What is the mission of Servas?
US Servas is a non-profit membership organization fostering understanding of cultural diversity through a global person-to-person network promoting a more just and peaceful world.
US Servas achieves its mission by providing approved US travelers with opportunities to be guests of Servas hosts around the world and offering visitors to the US a chance to learn more about the United States through homestays with US hosts.
United States Servas, Inc. is a non-profit, non-governmental, interracial, and interfaith organization. US Servas is a branch of Servas International, the global coordinating body, incorporated in Switzerland. US Servas is a United Nations Non-Governmental Organization accredited by the United Nations Department of Public Information.
How does Servas work?
Servas International is a worldwide hospitality network created and maintained by dedicated peacemakers around the world. After World War II, a core group of international students and “peace-builder” families devised a system where those traveling in pursuit of cultural education or peace work could stay in hosts’ homes for two nights. As the network grew, volunteers began circulating lists of participating households more regularly. Travelers who make use of this system convey their gratitude to hosts, not with money, but in honor, trust and service. Now travelers and hosts sign up for membership through Servas in their country of residence or through Servas international. Once approved for membership, travelers can access host lists in over 130 Servas countries.
Servas members recognize the importance of personal relationships and the inherent worth of all people as well as the value of cultural differences. By fostering open person-to-person experiences between travelers and hosts, artificial barriers can be removed, lasting friendships can develop and social responsibility is encouraged. Servas is a way to unite those who believe that peace is possible, once these differences are explored on a personal level. Members accomplish these goals by opening their homes and hearts—welcoming approved Servas visitors for short homestays in the cause of peace.
Members of the Servas “family” cover the diverse spectrum of people around the world. They may be working class, affluent, or facing larger problems, such as economic depression, severe environmental degradation, extreme poverty, or even violent conflicts. Visitors are invited to share in the home life and community of their hosts, to share their concerns on social and international problems, and to learn about one another’s interests and pursuits, all in the context of mutual respect. Servas is a special way of seeing the world: as a place where there are no strangers—only friends you have yet to meet.
How can joining Servas spread peace?

> _ACTIONS TO TAKE_
**1.** In the text about Servas, how many nights could travelers stay in hosts' homes under the system devised after World War II?
**2.** Pick up the text about Servas after its final line and continue writing it.

> _ENTRIES PROVIDED_
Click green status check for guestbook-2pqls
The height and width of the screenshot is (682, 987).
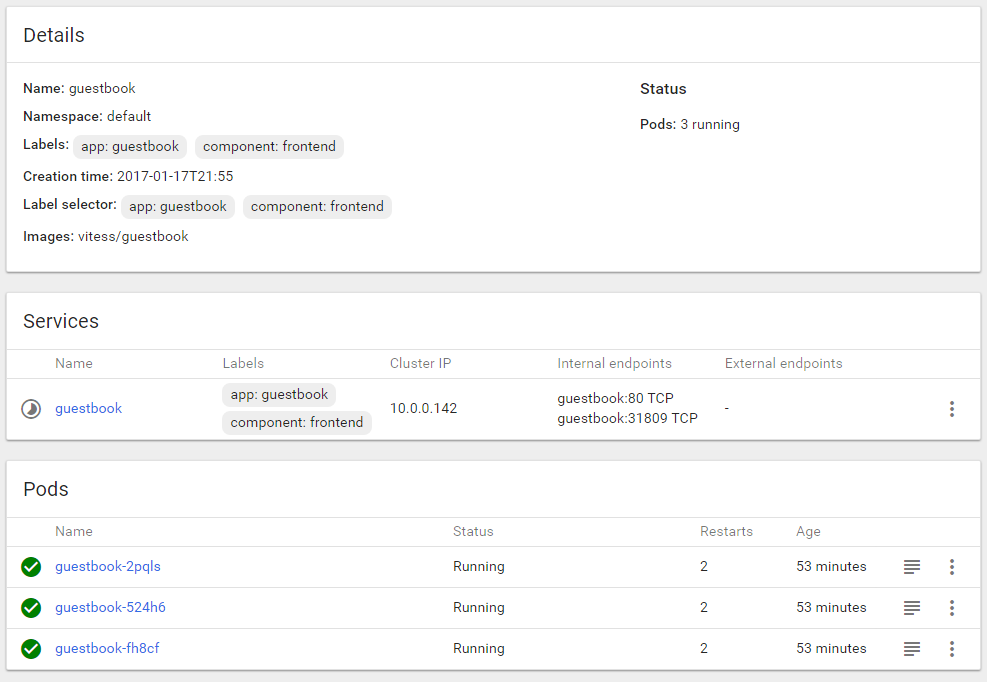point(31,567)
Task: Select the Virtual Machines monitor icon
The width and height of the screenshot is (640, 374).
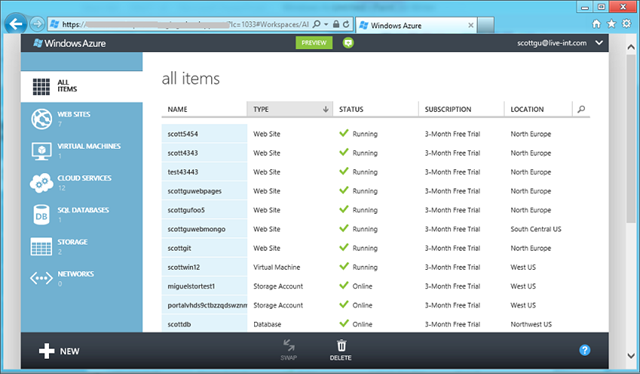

...

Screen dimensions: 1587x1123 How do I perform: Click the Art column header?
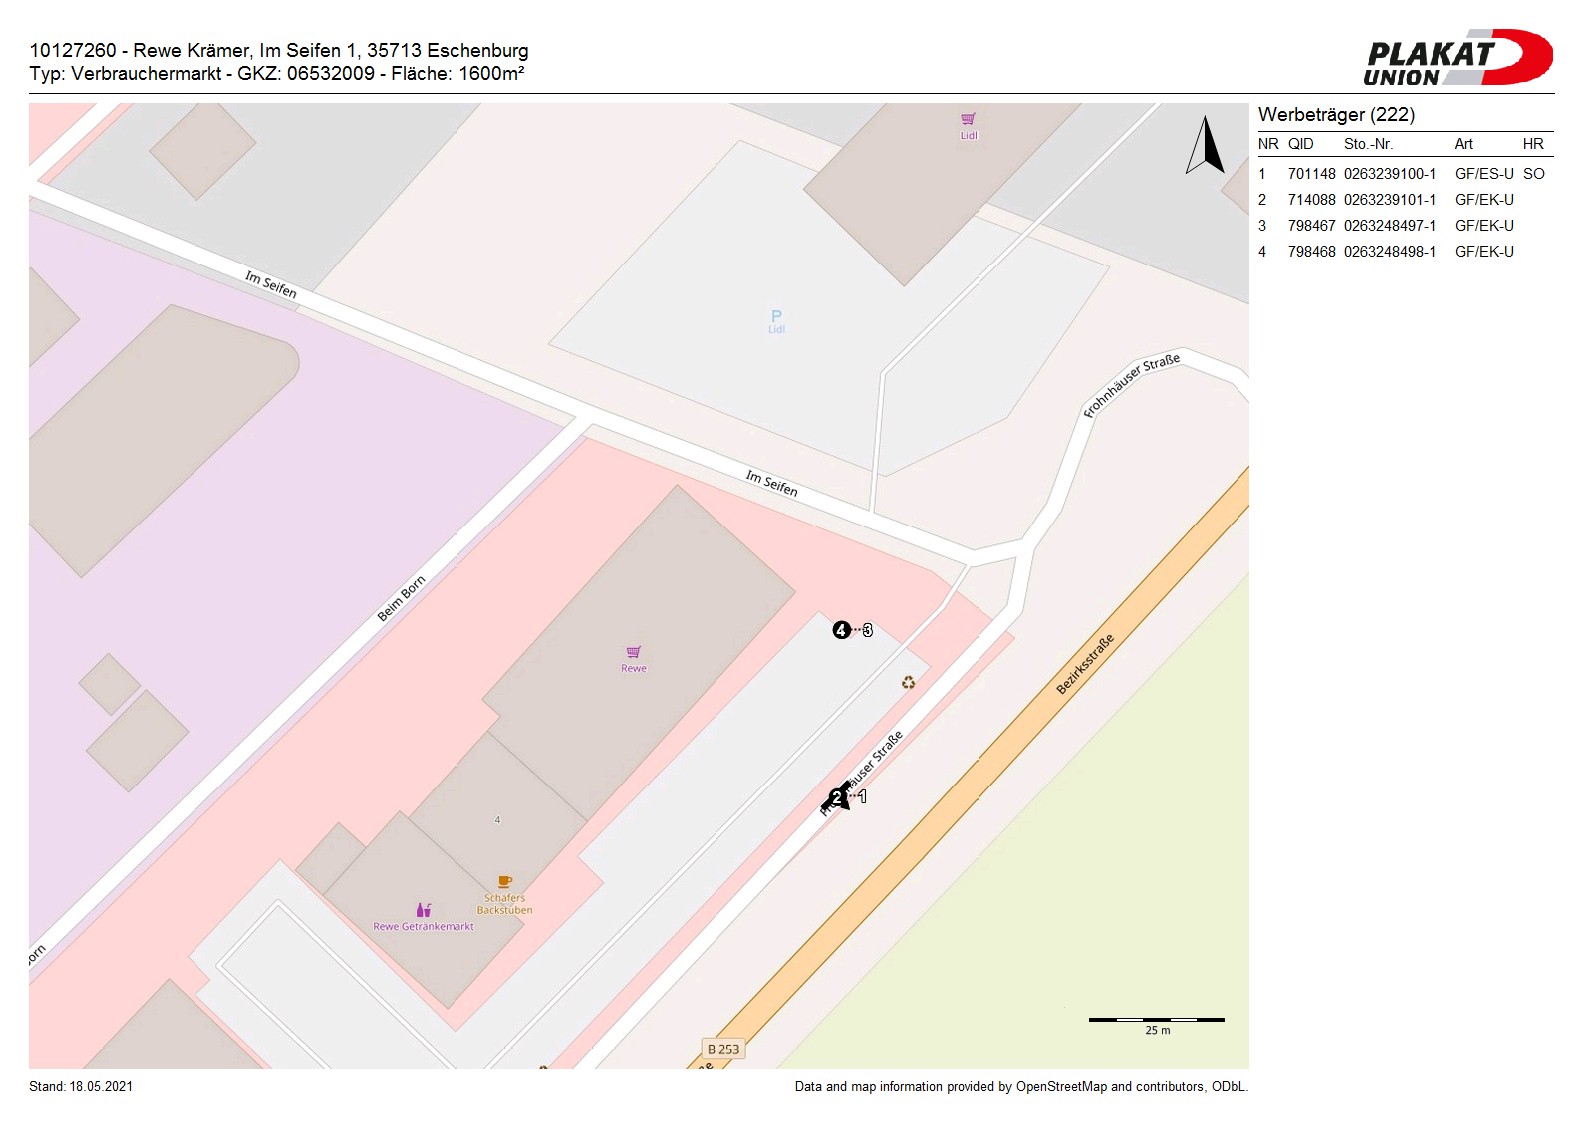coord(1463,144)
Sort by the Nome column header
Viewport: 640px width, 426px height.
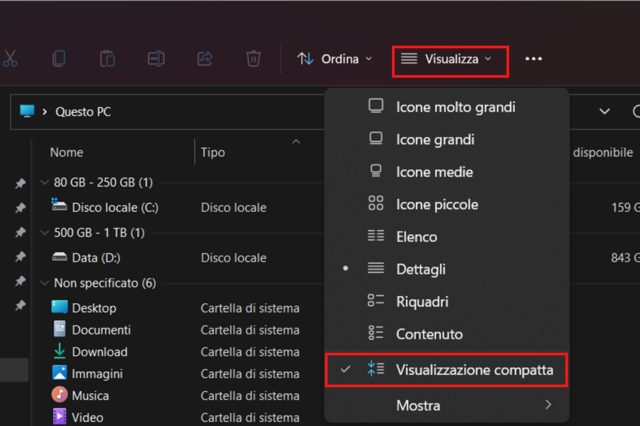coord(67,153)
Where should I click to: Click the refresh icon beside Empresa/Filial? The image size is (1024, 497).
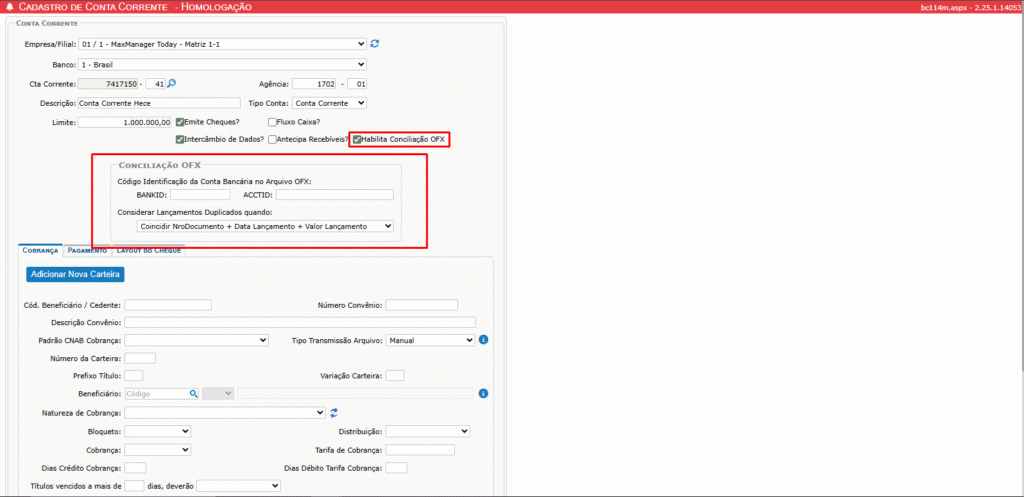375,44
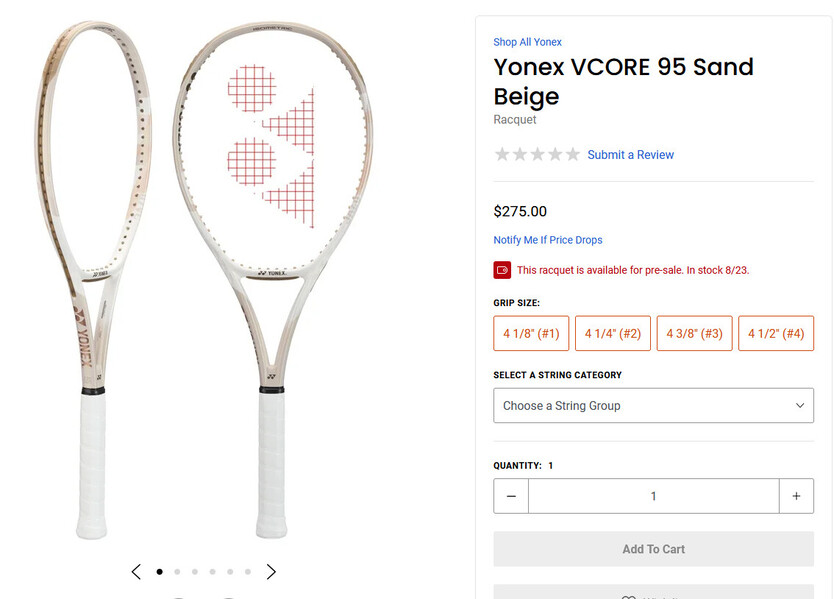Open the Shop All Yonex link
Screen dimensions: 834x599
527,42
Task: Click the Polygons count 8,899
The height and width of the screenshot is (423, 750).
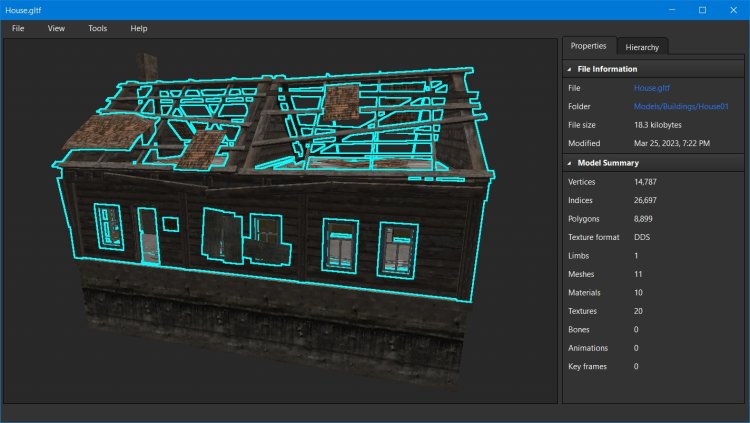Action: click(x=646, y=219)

--

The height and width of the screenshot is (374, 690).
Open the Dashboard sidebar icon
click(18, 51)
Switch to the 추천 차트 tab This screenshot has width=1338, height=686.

> _RESPONSES FOR EACH TASK_
**1.** Two nights.

**2.**
Servas members seek viable non-violent solutions for resolving conflicts on every scale, from the international arena to our own homes and communities. Servas visits can play a vital role in bringing harmony to a troubled world by helping people explore different cultural perspectives and ways of life. In the context of the ancient guest-host relationship, our members invite outsiders to share in their daily lives during brief homestay visits. It is on this person-to-person level that Servas seeks to foster change. Hospitality and cultural education are our weapons against the spread of misconceptions and intolerance, which often leads to mistrust, antagonism and war. Friendship, understanding, empathy and tolerance are the building blocks of peace.
What is the history of Servas?
The organization was conceived in 1948 by a small group of pacifists, representing several peace organizations in Birmingham, England, who were joined by an American conscientious objector to war, Bob Luitweiler. While a student at one of Denmark’s well known folk schools (Askov Hojskole), Bob studied cooperative communities and alternative methods for settling disputes. The founders were deeply committed to social justice and the prevention of another tragic World War II holocaust. They believed it was possible to build stronger foundations for world peace by helping concerned people meet and learn from one another.
This informal group formed a small Peacebuilders team, which later became the coordinating body of the European program. Volunteers were first found in countries of northwestern Europe who gathered lists of people who could offer free hospitality to approved foreign travelers. In grassroots fashion, staffed completely by the voluntary efforts of concerned people, the movement spread. It was hoped that, by traveling in an “open door” style, people would work together to develop new intercultural and service programs in their home communities. These relationships and the local projects they spawned would in turn become the building blocks of a more just and compassionate world.